Beginning with the line that contains "The width and", reproduce every line through the end of the records below exactly, and leave the pictures out.

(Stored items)
____________________

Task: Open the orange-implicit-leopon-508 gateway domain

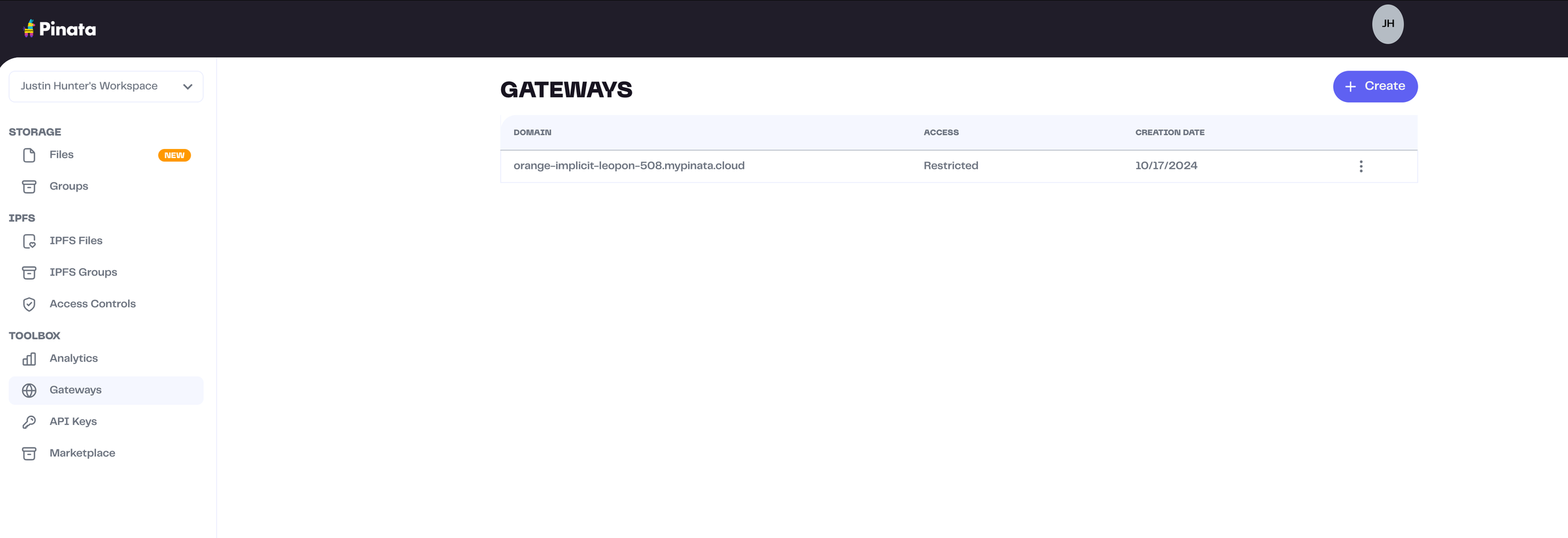Action: pyautogui.click(x=629, y=166)
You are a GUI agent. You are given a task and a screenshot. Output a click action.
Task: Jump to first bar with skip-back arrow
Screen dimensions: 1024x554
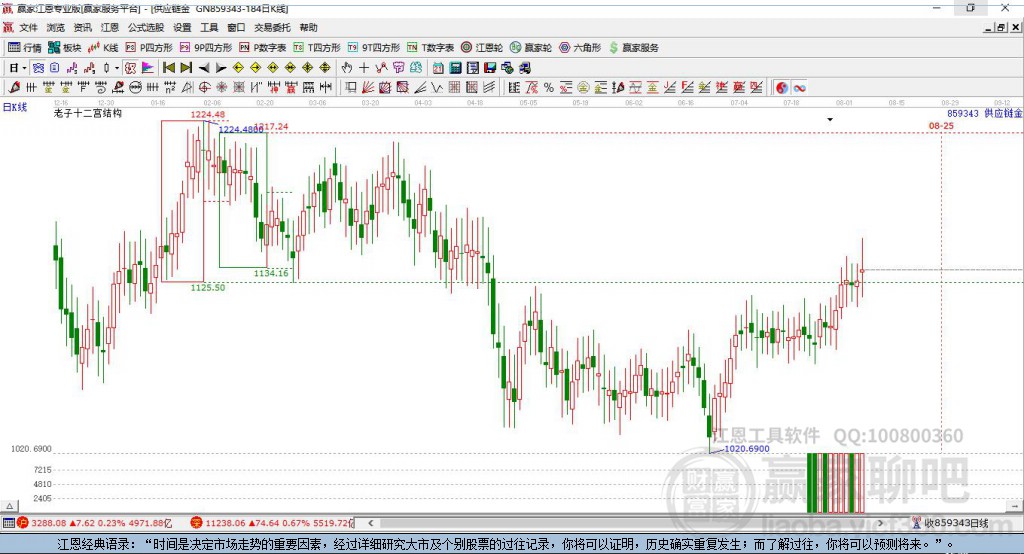tap(168, 68)
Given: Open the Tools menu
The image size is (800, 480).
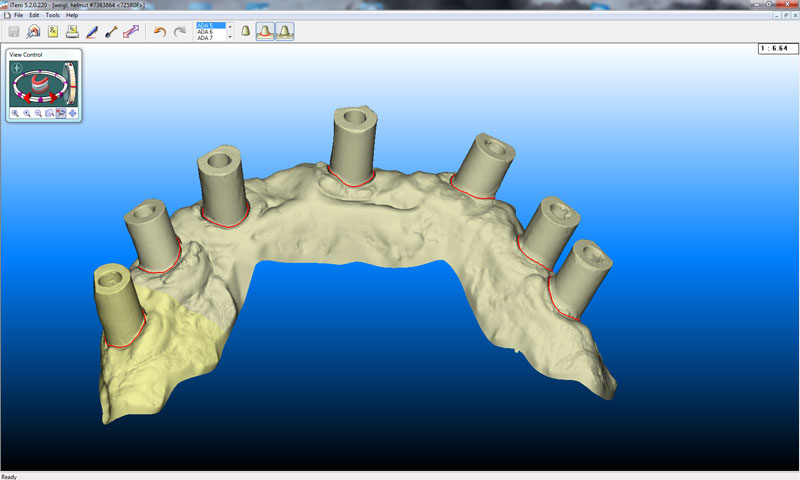Looking at the screenshot, I should [52, 15].
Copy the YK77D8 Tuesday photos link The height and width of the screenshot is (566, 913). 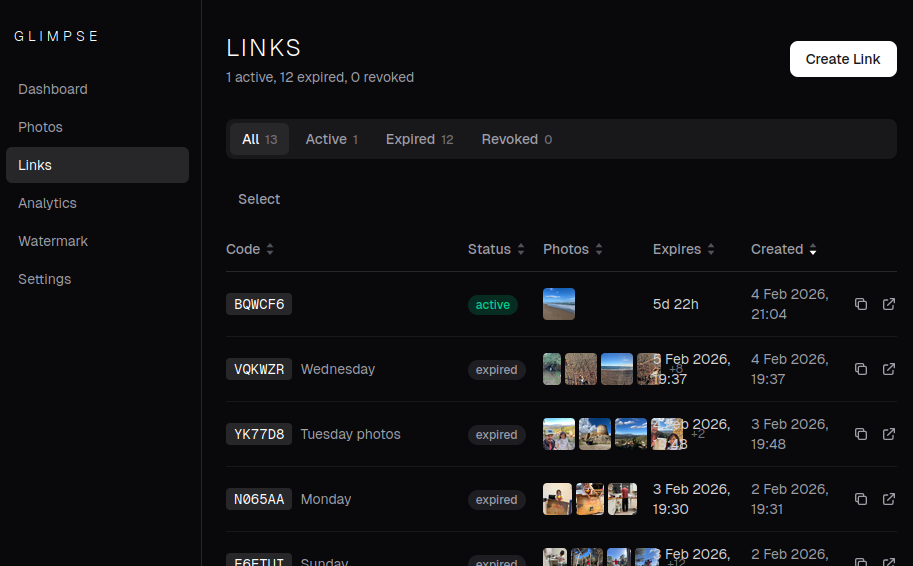861,434
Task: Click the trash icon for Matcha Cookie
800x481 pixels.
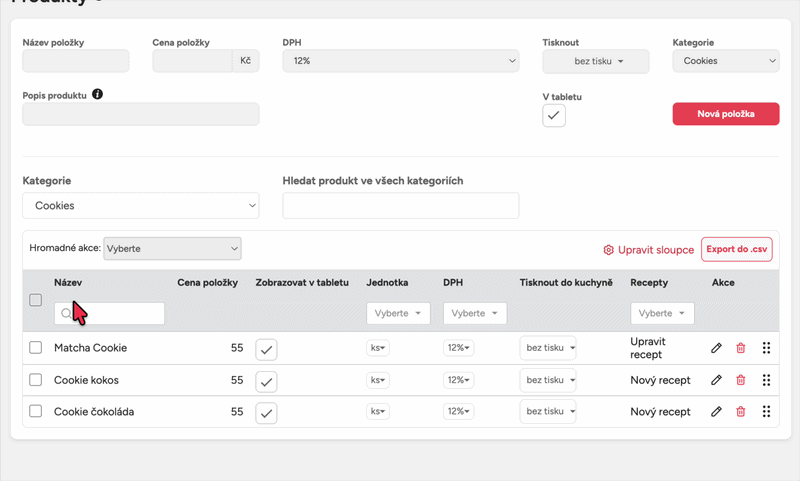Action: click(741, 348)
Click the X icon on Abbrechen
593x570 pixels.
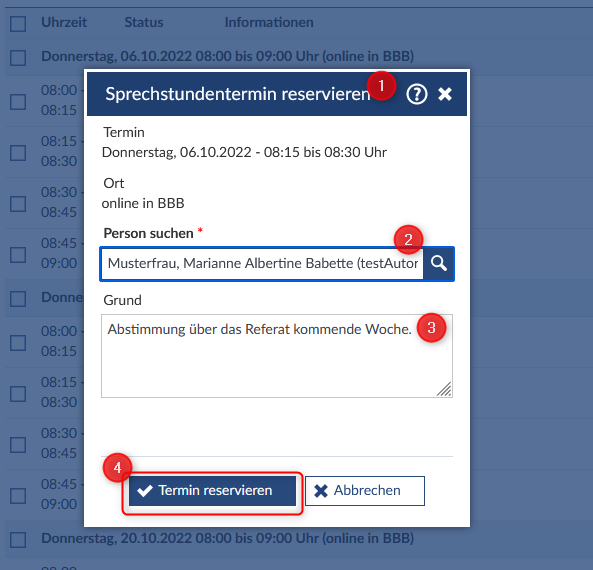(x=321, y=491)
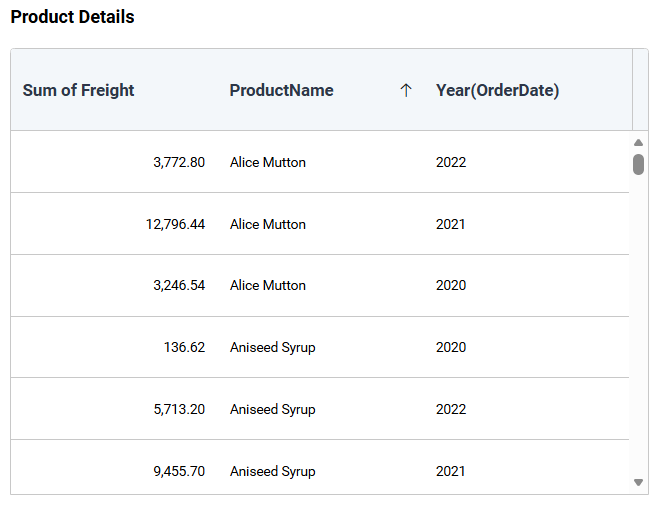Screen dimensions: 662x505
Task: Select the 3,246.54 freight cell
Action: tap(179, 285)
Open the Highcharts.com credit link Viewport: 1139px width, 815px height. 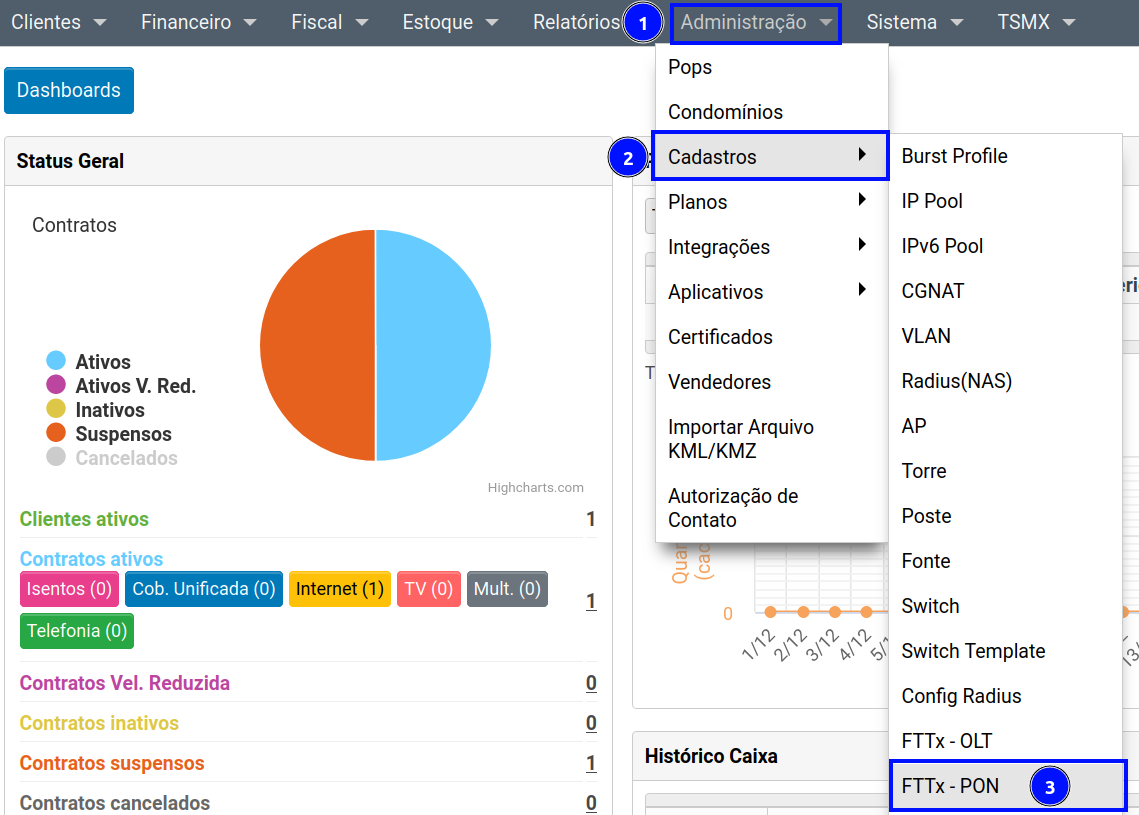[535, 488]
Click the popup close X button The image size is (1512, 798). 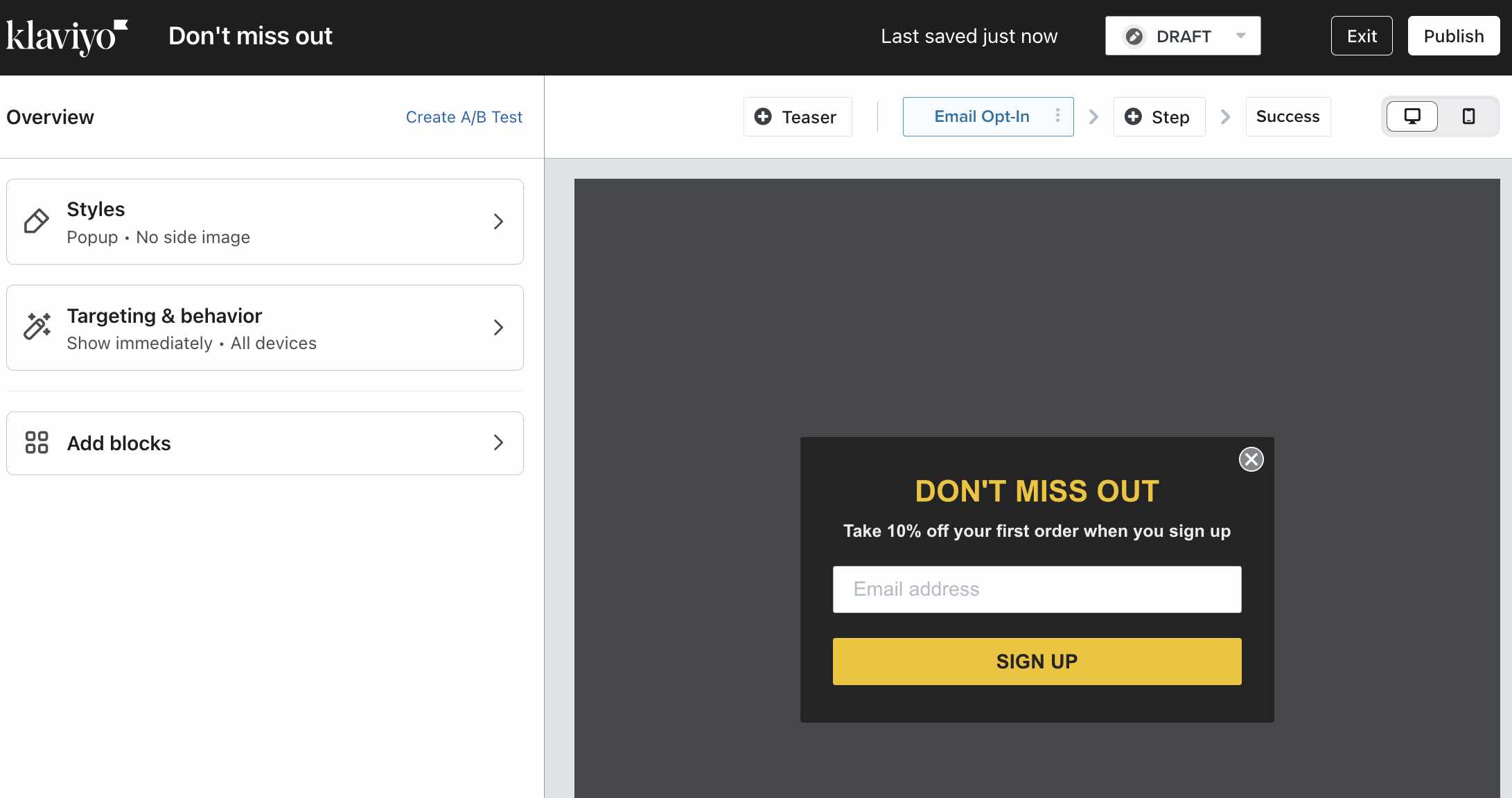pyautogui.click(x=1252, y=459)
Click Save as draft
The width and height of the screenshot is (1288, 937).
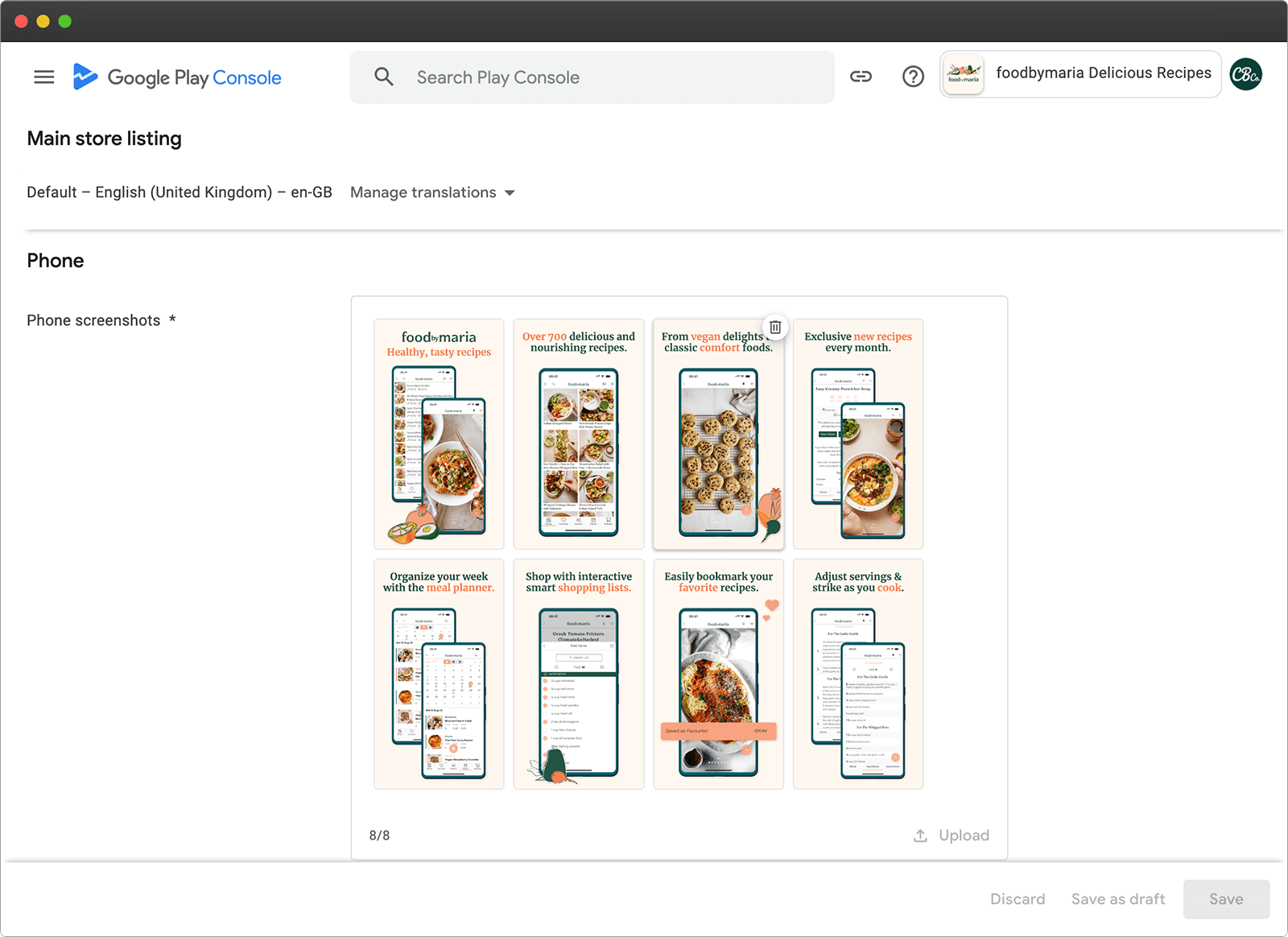coord(1117,899)
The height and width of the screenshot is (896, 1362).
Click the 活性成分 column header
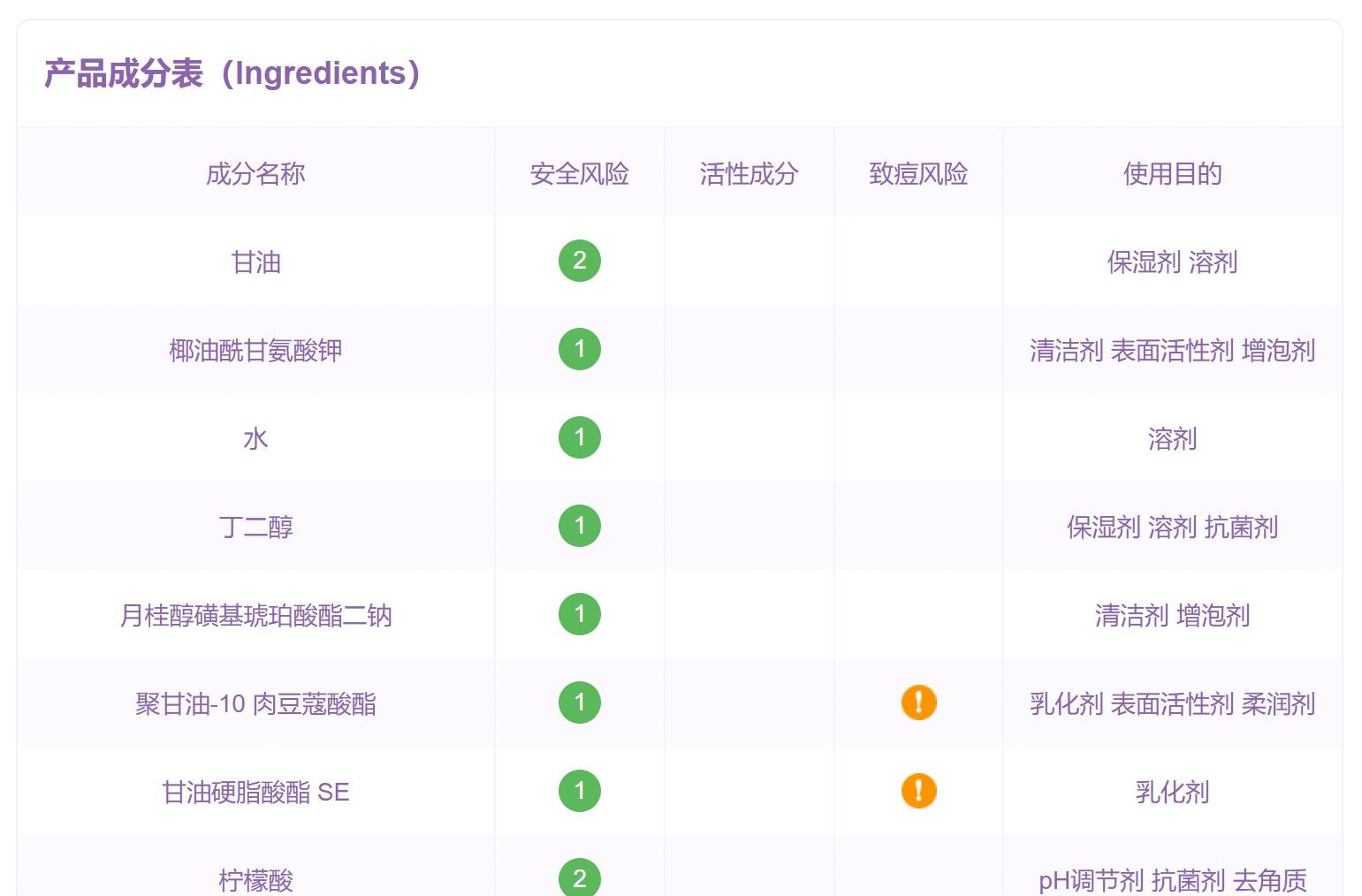(749, 174)
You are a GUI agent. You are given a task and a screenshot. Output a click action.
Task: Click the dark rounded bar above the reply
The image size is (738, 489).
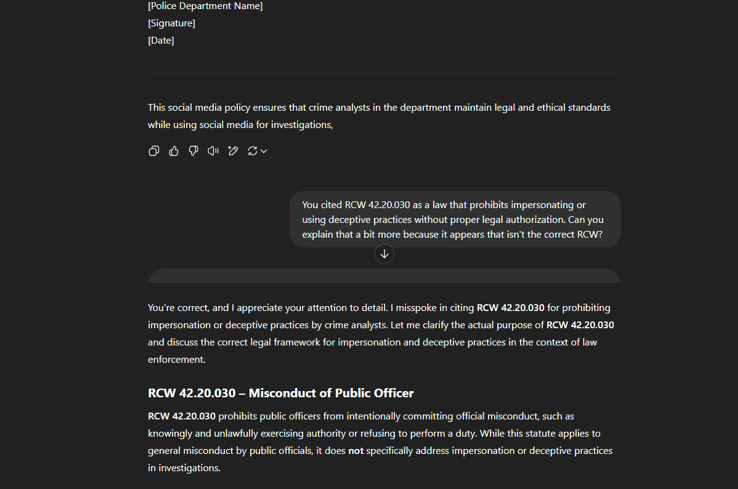point(384,276)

____________________

**Written answer**
The width and height of the screenshot is (1288, 937).
coord(1117,899)
The height and width of the screenshot is (896, 1362).
Click the 活性成分 column header
(749, 174)
You are a GUI agent. You are given a task and a screenshot. Output a click action.
Task: Click the dark rounded bar above the reply
The image size is (738, 489).
point(384,276)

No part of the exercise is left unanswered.